— Assigned task —
Return every line of the listing exactly as written.

— Exercise inputs —
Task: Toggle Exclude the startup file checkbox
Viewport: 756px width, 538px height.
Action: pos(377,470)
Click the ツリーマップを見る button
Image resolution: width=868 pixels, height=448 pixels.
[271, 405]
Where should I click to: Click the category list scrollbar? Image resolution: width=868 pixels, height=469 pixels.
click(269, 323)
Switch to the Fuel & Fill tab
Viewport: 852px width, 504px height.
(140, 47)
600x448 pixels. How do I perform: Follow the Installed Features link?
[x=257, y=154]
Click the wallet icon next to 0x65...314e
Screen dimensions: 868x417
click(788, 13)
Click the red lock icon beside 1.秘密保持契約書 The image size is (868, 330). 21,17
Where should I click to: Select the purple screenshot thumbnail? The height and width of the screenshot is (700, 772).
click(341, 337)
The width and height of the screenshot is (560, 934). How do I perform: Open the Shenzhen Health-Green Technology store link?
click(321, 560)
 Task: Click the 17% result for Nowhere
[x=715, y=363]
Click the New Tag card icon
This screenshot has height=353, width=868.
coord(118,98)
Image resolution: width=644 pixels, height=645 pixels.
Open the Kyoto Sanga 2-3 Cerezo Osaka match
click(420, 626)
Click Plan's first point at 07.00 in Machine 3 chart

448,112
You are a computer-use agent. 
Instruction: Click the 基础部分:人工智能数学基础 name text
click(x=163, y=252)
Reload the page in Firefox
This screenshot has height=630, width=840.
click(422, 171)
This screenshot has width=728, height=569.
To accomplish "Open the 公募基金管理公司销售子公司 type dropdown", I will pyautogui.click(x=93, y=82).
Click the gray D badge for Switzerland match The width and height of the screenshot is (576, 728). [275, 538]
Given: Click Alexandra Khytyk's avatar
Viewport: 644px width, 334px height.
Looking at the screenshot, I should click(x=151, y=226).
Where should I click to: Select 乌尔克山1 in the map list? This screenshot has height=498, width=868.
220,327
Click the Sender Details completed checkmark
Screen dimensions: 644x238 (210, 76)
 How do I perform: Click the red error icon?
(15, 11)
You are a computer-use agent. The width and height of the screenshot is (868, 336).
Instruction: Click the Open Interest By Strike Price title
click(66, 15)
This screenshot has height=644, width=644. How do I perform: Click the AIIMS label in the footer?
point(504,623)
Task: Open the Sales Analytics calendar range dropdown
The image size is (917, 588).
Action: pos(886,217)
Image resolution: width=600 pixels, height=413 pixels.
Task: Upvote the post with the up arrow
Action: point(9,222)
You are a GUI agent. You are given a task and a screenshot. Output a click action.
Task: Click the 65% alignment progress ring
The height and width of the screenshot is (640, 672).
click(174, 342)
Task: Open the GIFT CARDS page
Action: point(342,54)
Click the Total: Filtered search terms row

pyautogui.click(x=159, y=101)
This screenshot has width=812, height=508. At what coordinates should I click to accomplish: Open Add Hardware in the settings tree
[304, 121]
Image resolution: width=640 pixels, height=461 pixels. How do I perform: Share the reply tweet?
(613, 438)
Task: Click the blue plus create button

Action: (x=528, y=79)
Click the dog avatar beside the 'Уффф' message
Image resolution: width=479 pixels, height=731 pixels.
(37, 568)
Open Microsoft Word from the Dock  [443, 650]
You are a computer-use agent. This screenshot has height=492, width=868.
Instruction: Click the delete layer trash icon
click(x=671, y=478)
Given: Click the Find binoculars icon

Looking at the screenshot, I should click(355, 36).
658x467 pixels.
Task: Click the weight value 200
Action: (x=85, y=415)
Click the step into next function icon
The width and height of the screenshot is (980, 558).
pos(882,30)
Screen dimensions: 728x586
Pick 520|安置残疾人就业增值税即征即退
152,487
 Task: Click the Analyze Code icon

— Answer for this exercise —
Task: Toggle Exclude the startup file checkbox
Viewport: 756px width, 538px height.
Action: pos(377,470)
Click the ツリーマップを見る button
Image resolution: width=868 pixels, height=448 pixels.
[271, 405]
Where should I click to: Click the category list scrollbar? Image resolution: width=868 pixels, height=469 pixels.
click(269, 323)
Switch to the Fuel & Fill tab
Viewport: 852px width, 504px height.
(140, 47)
600x448 pixels. How do I perform: Follow the Installed Features link?
[x=257, y=154]
Click the wallet icon next to 0x65...314e
Screen dimensions: 868x417
click(788, 13)
Click the red lock icon beside 1.秘密保持契約書 The image size is (868, 330). 21,17
Where should I click to: Select the purple screenshot thumbnail? The height and width of the screenshot is (700, 772).
click(341, 337)
The width and height of the screenshot is (560, 934). How do I perform: Open the Shenzhen Health-Green Technology store link?
click(321, 560)
 Task: Click the 17% result for Nowhere
[x=715, y=363]
Click the New Tag card icon
This screenshot has height=353, width=868.
coord(118,98)
Image resolution: width=644 pixels, height=645 pixels.
Open the Kyoto Sanga 2-3 Cerezo Osaka match
click(420, 626)
Click Plan's first point at 07.00 in Machine 3 chart

448,112
You are a computer-use agent. 
Instruction: Click the 基础部分:人工智能数学基础 name text
click(x=163, y=252)
Reload the page in Firefox
This screenshot has height=630, width=840.
click(422, 171)
This screenshot has width=728, height=569.
To accomplish "Open the 公募基金管理公司销售子公司 type dropdown", I will pyautogui.click(x=93, y=82).
Click the gray D badge for Switzerland match The width and height of the screenshot is (576, 728). [275, 538]
Given: Click Alexandra Khytyk's avatar
Viewport: 644px width, 334px height.
Looking at the screenshot, I should click(x=151, y=226).
Where should I click to: Select 乌尔克山1 in the map list? This screenshot has height=498, width=868.
220,327
Click the Sender Details completed checkmark
Screen dimensions: 644x238 (210, 76)
 How do I perform: Click the red error icon?
(15, 11)
You are a computer-use agent. The width and height of the screenshot is (868, 336).
Instruction: Click the Open Interest By Strike Price title
click(66, 15)
This screenshot has height=644, width=644. How do I perform: Click the AIIMS label in the footer?
point(504,623)
Task: Open the Sales Analytics calendar range dropdown
The image size is (917, 588).
Action: pos(886,217)
Image resolution: width=600 pixels, height=413 pixels.
Task: Upvote the post with the up arrow
Action: point(9,222)
You are a GUI agent. You are given a task and a screenshot. Output a click action.
Task: Click the 65% alignment progress ring
The height and width of the screenshot is (640, 672).
click(174, 342)
Task: Open the GIFT CARDS page
Action: point(342,54)
Click the Total: Filtered search terms row

pyautogui.click(x=159, y=101)
This screenshot has width=812, height=508. At what coordinates should I click to accomplish: Open Add Hardware in the settings tree
[304, 121]
Image resolution: width=640 pixels, height=461 pixels. How do I perform: Share the reply tweet?
(613, 438)
Task: Click the blue plus create button

Action: (x=528, y=79)
Click the dog avatar beside the 'Уффф' message
Image resolution: width=479 pixels, height=731 pixels.
(37, 568)
Open Microsoft Word from the Dock  [443, 650]
You are a computer-use agent. This screenshot has height=492, width=868.
Instruction: Click the delete layer trash icon
click(x=671, y=478)
Given: Click the Find binoculars icon

Looking at the screenshot, I should click(355, 36).
658x467 pixels.
Task: Click the weight value 200
Action: (x=85, y=415)
Click the step into next function icon
The width and height of the screenshot is (980, 558).
pos(882,30)
Screen dimensions: 728x586
Pick 520|安置残疾人就业增值税即征即退
152,487
 Task: Click the Analyze Code icon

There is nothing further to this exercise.